Only a number is expected in reply: the number of lines below that include the word "agent".

[EXTRACTED DATA — start]

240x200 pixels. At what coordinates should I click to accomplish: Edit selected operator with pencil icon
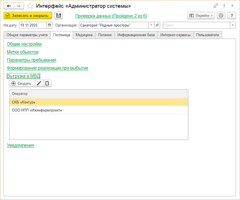39,83
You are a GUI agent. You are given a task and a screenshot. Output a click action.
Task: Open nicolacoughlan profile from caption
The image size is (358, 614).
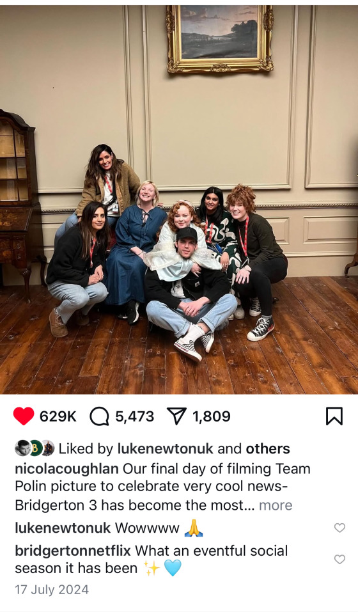click(66, 468)
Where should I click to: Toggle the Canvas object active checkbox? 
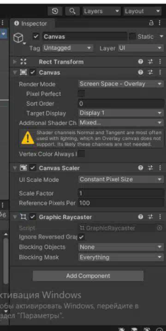coord(36,36)
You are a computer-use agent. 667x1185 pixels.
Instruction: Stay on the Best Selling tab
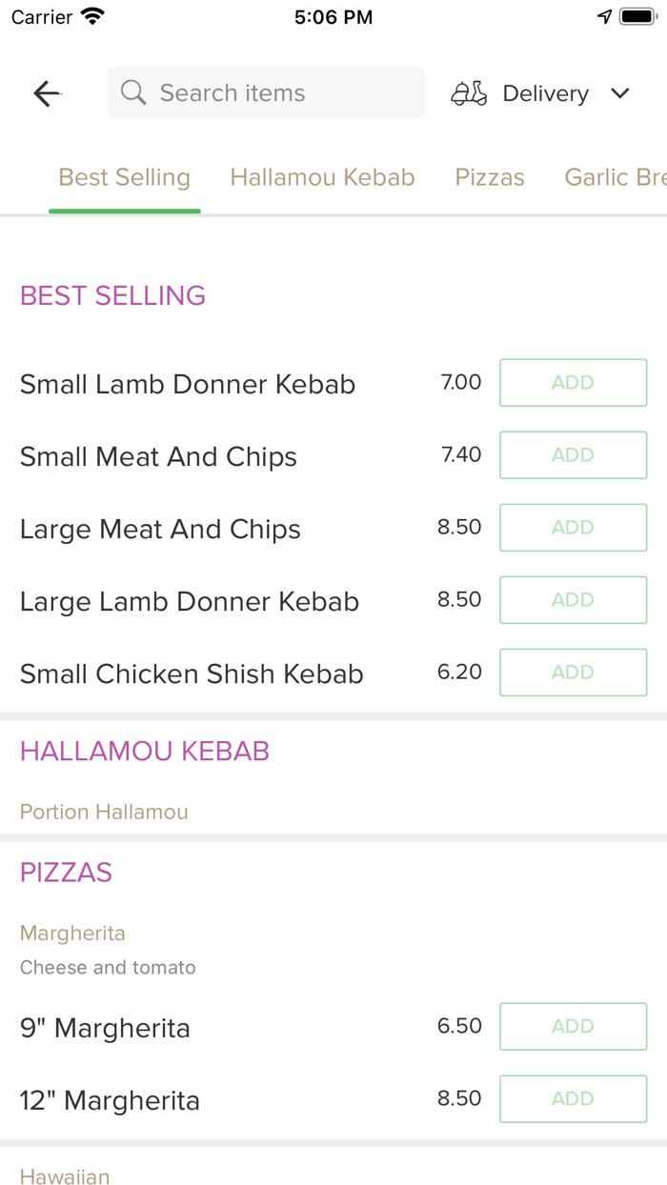124,177
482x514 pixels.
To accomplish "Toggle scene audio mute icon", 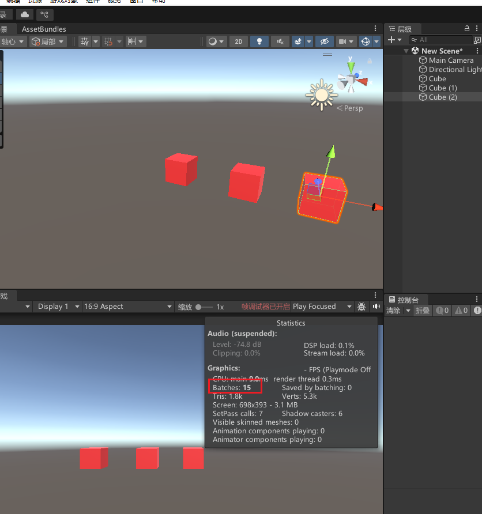I will pos(280,41).
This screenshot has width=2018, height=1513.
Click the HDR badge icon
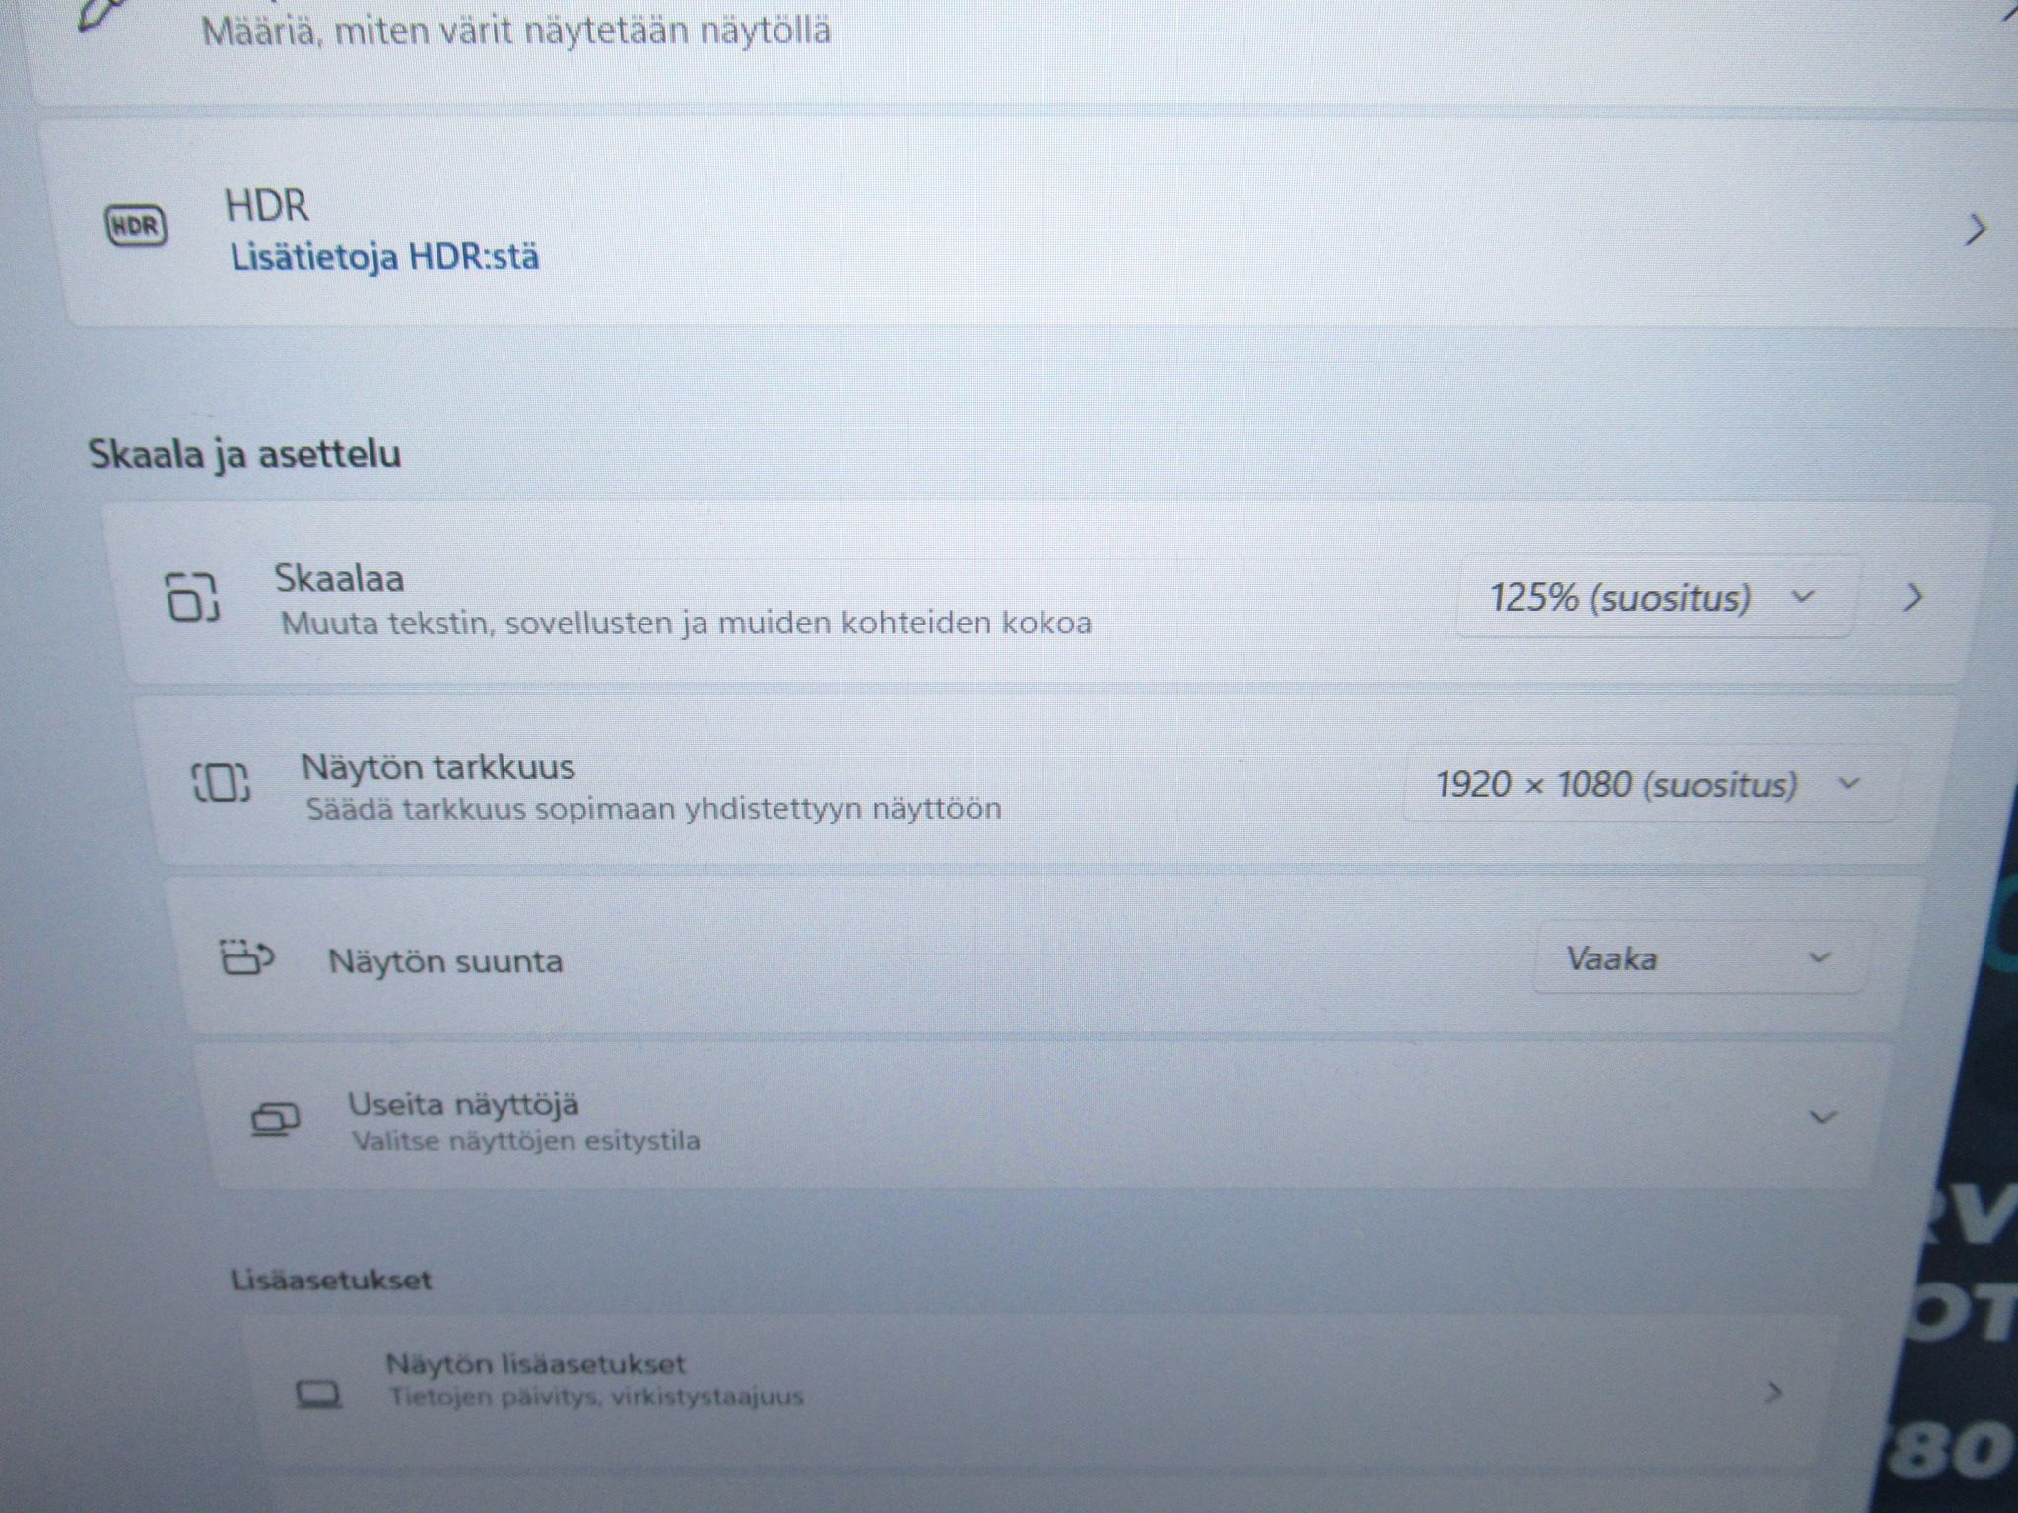pos(136,227)
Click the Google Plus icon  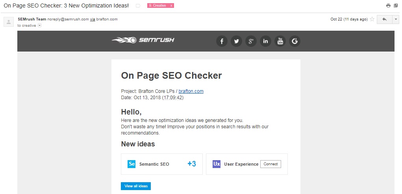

[EXTRACTED DATA — finish]

→ **EXERCISE SOLUTION**: 2